------ RECORDS PROVIDED ------

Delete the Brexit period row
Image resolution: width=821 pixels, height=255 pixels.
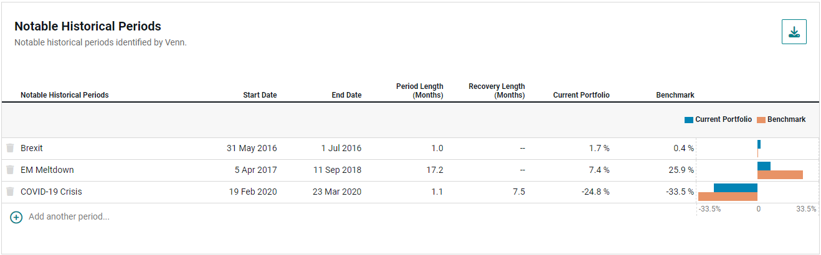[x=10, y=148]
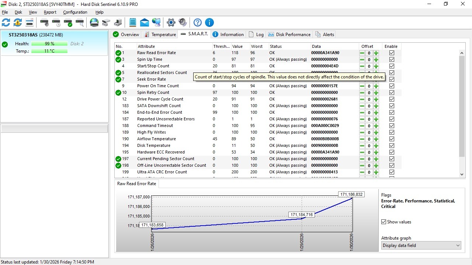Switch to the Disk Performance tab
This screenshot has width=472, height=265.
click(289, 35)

------
------ RECORDS PROVIDED ------

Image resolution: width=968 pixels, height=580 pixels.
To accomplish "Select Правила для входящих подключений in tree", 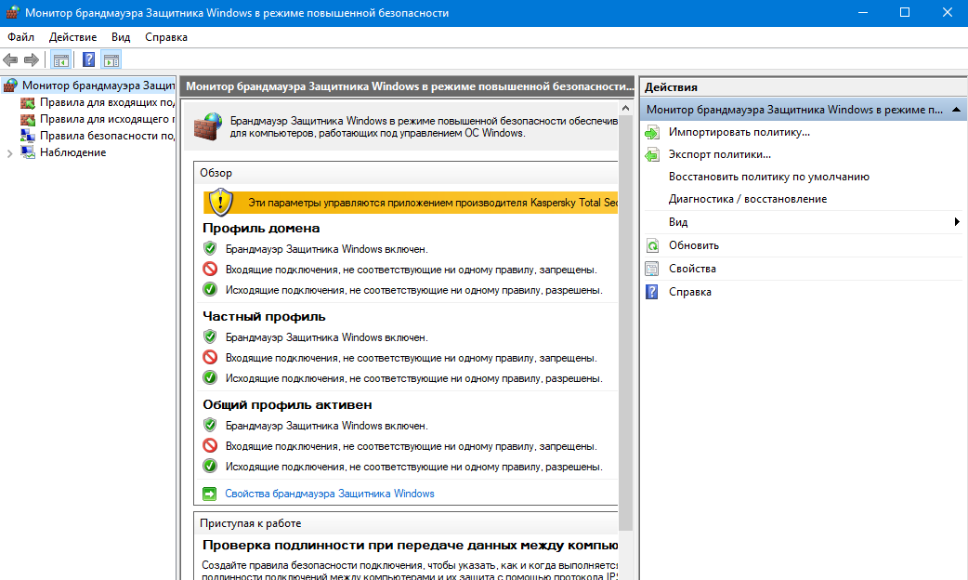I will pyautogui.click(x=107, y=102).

------
------ RECORDS PROVIDED ------

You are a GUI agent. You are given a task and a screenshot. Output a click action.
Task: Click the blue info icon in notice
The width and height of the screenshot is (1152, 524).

------

#### TASK TO CARRY OUT
Start with the line above that contains "Task: Click the blue info icon in notice" and end with the line that contains "The width and". Write out those lines exactly, and only those.

#### RESULT
Task: Click the blue info icon in notice
The width and height of the screenshot is (1152, 524).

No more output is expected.